Heimito von Doderer: Die Strudlhofstiege

  • Hallo!



    Deine erste Frage muss ich verneinen. Ich habe bisher um Doderer immer einen Bogen gemacht. Wer freiwillig der NSDAP beitritt, auch wenn er es kurze Zeit später rückgängig macht und katholisch wird, ist nicht unbedingt ein Kandidat für meine 'Muss-ich-lesen'-Liste ...


    Doderer gehörte - wie im letzten Posting erwähnt - wohl zu dem Menschenschlag, welcher sich die Wirklichkeit zurecht lügt und - nachdem er dies eine gute Zeit lang getan hat - auch an diese neu erschaffene Realität glaubt. Und sympathisch war er nun wahrlich nicht.

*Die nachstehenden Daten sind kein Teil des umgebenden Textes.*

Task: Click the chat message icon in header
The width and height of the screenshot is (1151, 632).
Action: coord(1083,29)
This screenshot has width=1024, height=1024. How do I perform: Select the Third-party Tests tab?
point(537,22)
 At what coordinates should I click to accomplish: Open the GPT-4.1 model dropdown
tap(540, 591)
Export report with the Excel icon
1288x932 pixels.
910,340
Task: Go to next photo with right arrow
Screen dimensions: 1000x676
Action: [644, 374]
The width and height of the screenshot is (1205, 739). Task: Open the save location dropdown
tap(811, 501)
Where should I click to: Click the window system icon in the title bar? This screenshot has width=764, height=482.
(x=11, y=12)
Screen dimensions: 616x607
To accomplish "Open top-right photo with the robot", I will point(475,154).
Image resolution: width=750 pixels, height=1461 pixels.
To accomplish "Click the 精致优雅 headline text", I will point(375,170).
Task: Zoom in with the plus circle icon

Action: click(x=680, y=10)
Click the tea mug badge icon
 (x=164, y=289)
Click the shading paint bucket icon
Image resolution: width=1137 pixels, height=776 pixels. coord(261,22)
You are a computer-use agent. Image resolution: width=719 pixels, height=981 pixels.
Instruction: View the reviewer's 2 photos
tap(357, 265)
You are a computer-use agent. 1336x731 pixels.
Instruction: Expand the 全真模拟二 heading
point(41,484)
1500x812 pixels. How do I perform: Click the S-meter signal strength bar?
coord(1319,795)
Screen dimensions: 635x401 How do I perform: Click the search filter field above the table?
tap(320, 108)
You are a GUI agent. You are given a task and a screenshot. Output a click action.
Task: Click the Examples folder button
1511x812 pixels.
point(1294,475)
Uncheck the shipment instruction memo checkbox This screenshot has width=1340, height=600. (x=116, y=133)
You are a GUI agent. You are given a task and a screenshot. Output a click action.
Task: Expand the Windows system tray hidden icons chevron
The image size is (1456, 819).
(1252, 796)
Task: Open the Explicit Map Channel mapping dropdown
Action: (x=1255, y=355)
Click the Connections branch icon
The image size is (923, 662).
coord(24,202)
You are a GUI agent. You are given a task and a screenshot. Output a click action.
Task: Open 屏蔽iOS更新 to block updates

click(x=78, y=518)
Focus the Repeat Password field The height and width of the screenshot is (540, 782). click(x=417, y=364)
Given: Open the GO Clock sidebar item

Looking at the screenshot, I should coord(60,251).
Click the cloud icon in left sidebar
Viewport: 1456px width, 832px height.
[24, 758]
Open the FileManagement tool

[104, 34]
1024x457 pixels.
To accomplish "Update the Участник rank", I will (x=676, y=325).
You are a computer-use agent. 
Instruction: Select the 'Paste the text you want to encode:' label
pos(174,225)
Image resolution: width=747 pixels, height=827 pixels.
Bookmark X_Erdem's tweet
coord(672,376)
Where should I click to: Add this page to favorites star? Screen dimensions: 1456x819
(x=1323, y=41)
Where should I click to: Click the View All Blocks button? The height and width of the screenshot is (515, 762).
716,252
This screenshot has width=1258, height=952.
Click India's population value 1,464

    Aber dir entgeht einer der besten deutschsprachigen Schriftsteller. Wobei in den Romanen wenig von seinen dubiosen Lebensentscheidungen spürbar wird - im Gegenteil: Man begreift kaum, wie jemand mit so scharfem Blick für menschliche Eigenheiten derartige Entscheidungen treffen konnte. Doderer war auch der festen Überzeugung, dass das Leben eines Schriftstellers und sein Werk nichts miteinander zu tun haben (sollten). Natürlich ein hehres, unmögliches Unterfangen, "Autobiographie ist's immer" lässt Th. Mann den Geheimrat vernehmen.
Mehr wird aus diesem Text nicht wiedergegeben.